Mais remarquez avec quelle sévérité il les reprend, et combien ce qu’il leur objecte est sans réplique. Il ne leur dit point : « Comment pourriez-vous dire de bonnes choses, vous qui êtes une race de vipères ? La conséquence serait moins frappante ; mais comment pouvez-vous dire de bonnes choses, étant méchants comme vous êtes ? » Il les appelle « Race de vipères », parce que ces hommes se glorifiaient de leurs ancêtres. Et, pour leur montrer qu’ils n’en devaient attendre aucun avantage, il les retranche de la race d’Abraham ; il leur ôte ce titre d’honneur, dont ils s’enorgueillissaient si insolemment, et, au lieu d’un ancêtre si illustre, il leur donne pour pères des serpents, extraction plus conforme à leur malice noire et envenimée. « Puisque la bouche », ajoute-t-il, « parle de la plénitude du cœur. »

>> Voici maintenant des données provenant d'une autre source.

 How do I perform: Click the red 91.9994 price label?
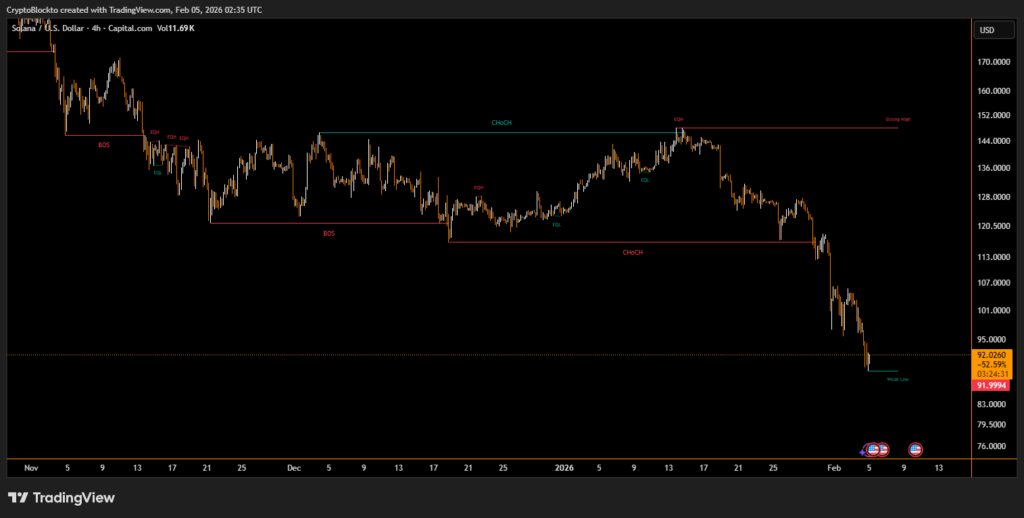pyautogui.click(x=991, y=385)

Il leur fait voir encore ici qu’il est Dieu, et qu’il connaît le fond des cœurs. Il nous apprend que nous rendrons compte un jour non seulement de nos paro1es, mais encore de nos mauvaises pensées, et qu’elles ne peuvent être cachées aux yeux de Dieu. Il montre même que les hommes peuvent aussi les connaître. Car il y a une si grande liaison et un si grand rapport du dedans avec le dehors, que lorsque le venin est au dedans, il faut nécessairement qu’il se répande et qu’il paraisse au-dehors par les paroles. Lors donc que vous entendez dire à quelqu’un des paroles mauvaises et scandaleuses, vous devez croire qu’il a en lui beaucoup plus de mal qu’il n’en fait paraître. Car ce qu’il dit de mauvais a un principe et une source, et ce qui paraît au-dehors n’est qu’une petite partie de cette plénitude de corruption qui est cachée au dedans. Cc reproche est sanglant, vous le comprenez ; car si l’impiété de leurs paroles fait voir que c’est le démon qui les leur inspire, jugez quelle est la corruption de leur cœur, et combien cette source d’où elle coule est empoisonnée. Et cette conséquence est très-certaine, parce que la langue n’ose pas dire tout ce que le cœur lui dicte, et qu’elle ne laisse pas sortir toute la corruption intérieure ; mais comme le cœur n’a aucun homme pour témoin, et qu’ayant perdu la crainte de Dieu, il n’appréhende point ses jugements, il produit hardiment dans ses pensées tout le mal qu’il a conçu en lui-même. Ainsi il arrive d’ordinaire qu’il y a encore plus de corruption dans notre volonté que dans nos paroles, parce que la crainte même de ceux qui nous écoutent nous retient dans ce que nous disons, au lieu que le cœur n’étant connu de personne, s’abandonne avec plus de liberté au dérèglement de ses pensées. Mais lorsqu’il y a au dedans une trop grande corruption, elle se répand enfin au-dehors. Et comme ceux qui sont pressés de rejeter les mauvaises humeurs qui les incommodent, se contraignent d’abord, mais enfin ne les peuvent plus retenir ; de même ceux qui ont de mauvaises pensées et de mauvais desseins dans le cœur, après s’être retenus quelque temps, rejettent enfin au-dehors ce venin caché, qui se répand en injures et en calomnies.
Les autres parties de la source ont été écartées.